## Exercise brief:
Each entry shown below is to be reproduced exactly.

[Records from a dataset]
★ ★ ★ ★
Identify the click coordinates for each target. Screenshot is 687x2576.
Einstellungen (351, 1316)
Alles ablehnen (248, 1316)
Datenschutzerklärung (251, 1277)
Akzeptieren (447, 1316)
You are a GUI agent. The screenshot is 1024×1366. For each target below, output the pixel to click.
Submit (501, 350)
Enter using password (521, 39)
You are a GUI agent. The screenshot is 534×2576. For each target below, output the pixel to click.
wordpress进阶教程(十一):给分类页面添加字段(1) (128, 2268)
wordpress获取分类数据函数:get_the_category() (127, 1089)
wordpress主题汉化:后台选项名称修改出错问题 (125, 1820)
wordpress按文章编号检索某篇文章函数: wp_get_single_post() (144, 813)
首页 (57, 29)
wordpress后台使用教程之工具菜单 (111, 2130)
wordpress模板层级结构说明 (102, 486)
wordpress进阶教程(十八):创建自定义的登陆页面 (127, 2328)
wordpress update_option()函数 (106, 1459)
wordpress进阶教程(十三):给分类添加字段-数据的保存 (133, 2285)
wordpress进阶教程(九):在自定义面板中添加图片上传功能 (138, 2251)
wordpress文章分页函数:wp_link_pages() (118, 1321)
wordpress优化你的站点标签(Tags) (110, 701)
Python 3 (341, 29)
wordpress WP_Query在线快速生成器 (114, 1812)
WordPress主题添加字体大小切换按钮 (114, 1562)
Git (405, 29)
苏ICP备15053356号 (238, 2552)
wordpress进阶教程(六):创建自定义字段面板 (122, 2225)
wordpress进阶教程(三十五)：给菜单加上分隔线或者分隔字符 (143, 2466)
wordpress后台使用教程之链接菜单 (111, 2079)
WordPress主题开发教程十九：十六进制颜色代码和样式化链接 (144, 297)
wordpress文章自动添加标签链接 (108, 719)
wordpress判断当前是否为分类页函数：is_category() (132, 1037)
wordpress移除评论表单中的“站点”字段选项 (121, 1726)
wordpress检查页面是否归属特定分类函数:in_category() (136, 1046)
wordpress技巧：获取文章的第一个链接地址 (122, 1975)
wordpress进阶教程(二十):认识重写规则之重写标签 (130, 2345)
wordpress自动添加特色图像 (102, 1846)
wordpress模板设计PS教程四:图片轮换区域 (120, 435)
★ ★ ★ ★
## Expected answer:
Identify the click coordinates for each target. Screenshot is 687x2576.
Einstellungen (351, 1316)
Alles ablehnen (248, 1316)
Datenschutzerklärung (251, 1277)
Akzeptieren (447, 1316)
You are a GUI agent. The screenshot is 1024×1366. For each target below, output the pixel to click.
Submit (501, 350)
Enter using password (521, 39)
You are a GUI agent. The screenshot is 534×2576. For each target below, output the pixel to click.
wordpress进阶教程(十一):给分类页面添加字段(1) (128, 2268)
wordpress获取分类数据函数:get_the_category() (127, 1089)
wordpress主题汉化:后台选项名称修改出错问题 (125, 1820)
wordpress按文章编号检索某篇文章函数: wp_get_single_post() (144, 813)
首页 (57, 29)
wordpress后台使用教程之工具菜单 (111, 2130)
wordpress模板层级结构说明 (102, 486)
wordpress进阶教程(十八):创建自定义的登陆页面 (127, 2328)
wordpress update_option()函数 (106, 1459)
wordpress进阶教程(十三):给分类添加字段-数据的保存 (133, 2285)
wordpress进阶教程(九):在自定义面板中添加图片上传功能 (138, 2251)
wordpress文章分页函数:wp_link_pages() (118, 1321)
wordpress优化你的站点标签(Tags) (110, 701)
Python 3 (341, 29)
wordpress WP_Query在线快速生成器 (114, 1812)
WordPress主题添加字体大小切换按钮 (114, 1562)
Git (405, 29)
苏ICP备15053356号 (238, 2552)
wordpress进阶教程(六):创建自定义字段面板 (122, 2225)
wordpress进阶教程(三十五)：给菜单加上分隔线或者分隔字符 (143, 2466)
wordpress后台使用教程之链接菜单 (111, 2079)
WordPress主题开发教程十九：十六进制颜色代码和样式化链接 (144, 297)
wordpress文章自动添加标签链接 (108, 719)
wordpress判断当前是否为分类页函数：is_category() (132, 1037)
wordpress移除评论表单中的“站点”字段选项 (121, 1726)
wordpress检查页面是否归属特定分类函数:in_category() (136, 1046)
wordpress技巧：获取文章的第一个链接地址 (122, 1975)
wordpress进阶教程(二十):认识重写规则之重写标签 (130, 2345)
wordpress自动添加特色图像 (102, 1846)
wordpress模板设计PS教程四:图片轮换区域 (120, 435)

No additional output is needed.